Source data

=-=-=

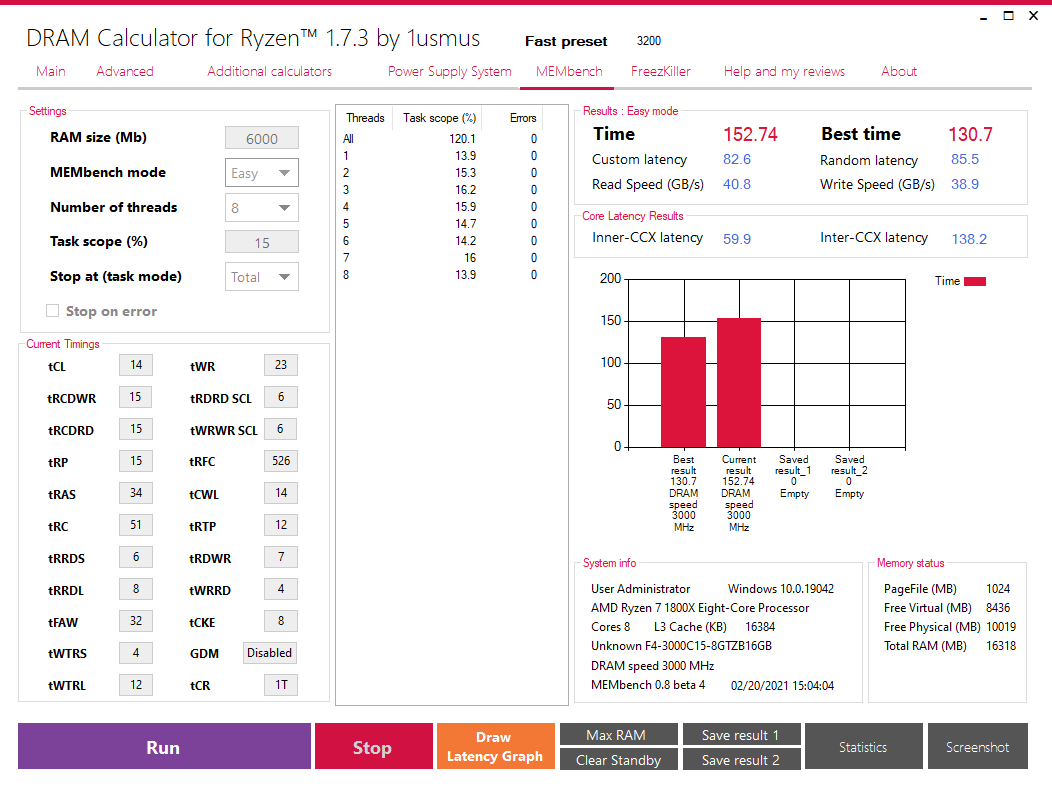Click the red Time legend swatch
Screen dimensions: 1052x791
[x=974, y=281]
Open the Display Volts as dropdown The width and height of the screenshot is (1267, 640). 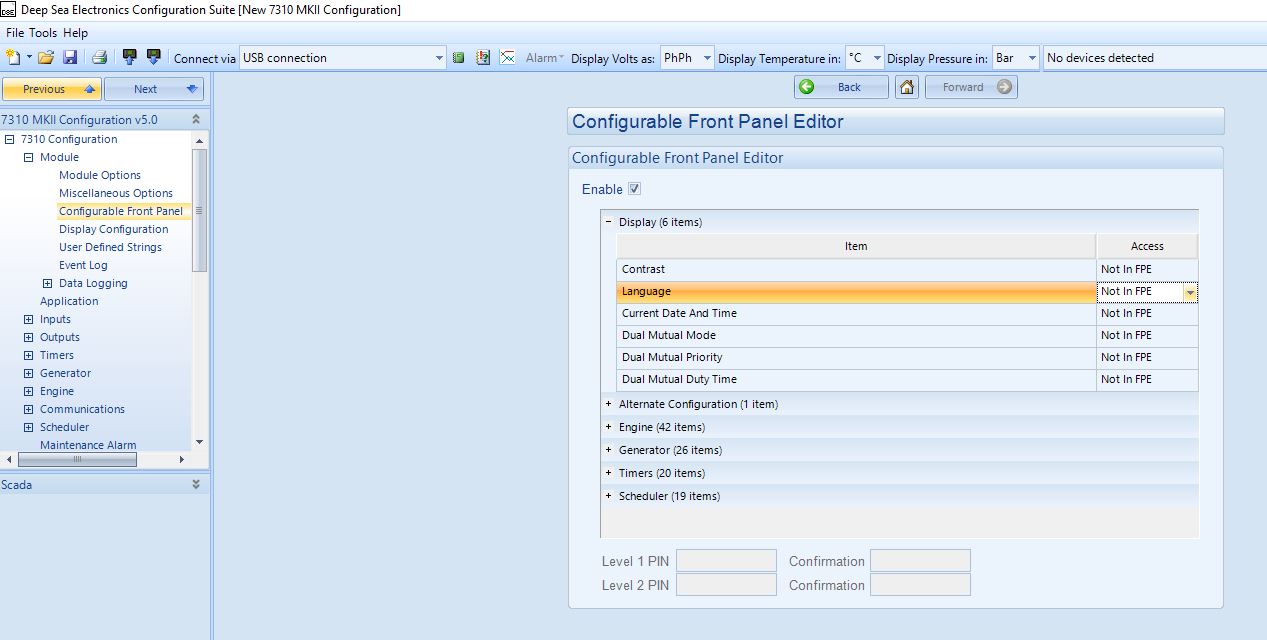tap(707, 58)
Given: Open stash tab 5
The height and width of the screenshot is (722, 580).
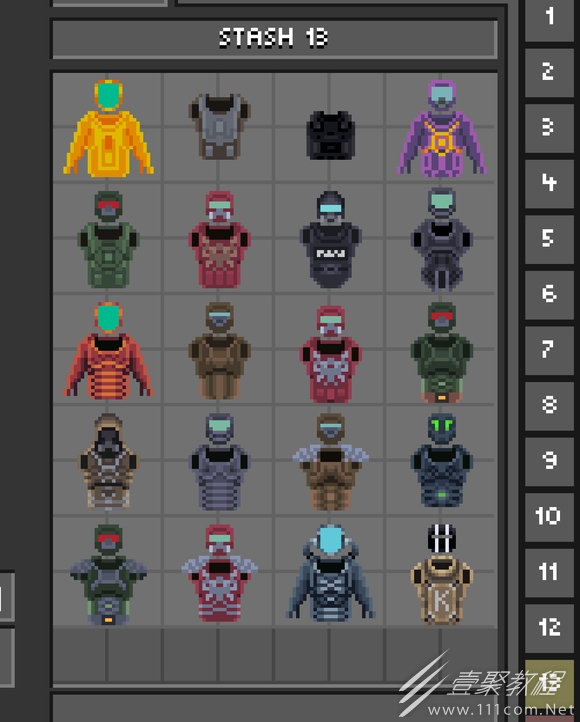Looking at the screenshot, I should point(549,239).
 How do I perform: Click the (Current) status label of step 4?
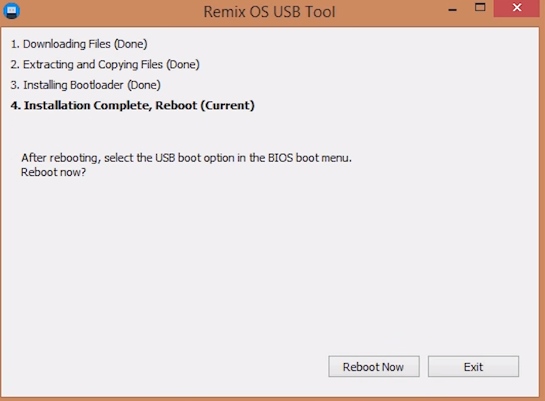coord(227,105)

=-=-=

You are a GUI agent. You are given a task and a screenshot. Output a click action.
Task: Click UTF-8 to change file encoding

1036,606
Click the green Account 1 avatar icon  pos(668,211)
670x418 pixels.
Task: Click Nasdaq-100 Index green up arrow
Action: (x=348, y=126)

=-=-=

* _WHAT YOU SHOULD DO_
Swap "file encoding" for "character encoding" in the records from the line with "You are a GUI" to the line with "Action: (x=348, y=126)", leaving everything else as it is. Give back only those lines.

* _SOLUTION TO THIS EXERCISE_
You are a GUI agent. You are given a task and a screenshot. Output a click action.
Task: Click UTF-8 to change character encoding

1036,606
Click the green Account 1 avatar icon  pos(668,211)
670x418 pixels.
Task: Click Nasdaq-100 Index green up arrow
Action: (x=348, y=126)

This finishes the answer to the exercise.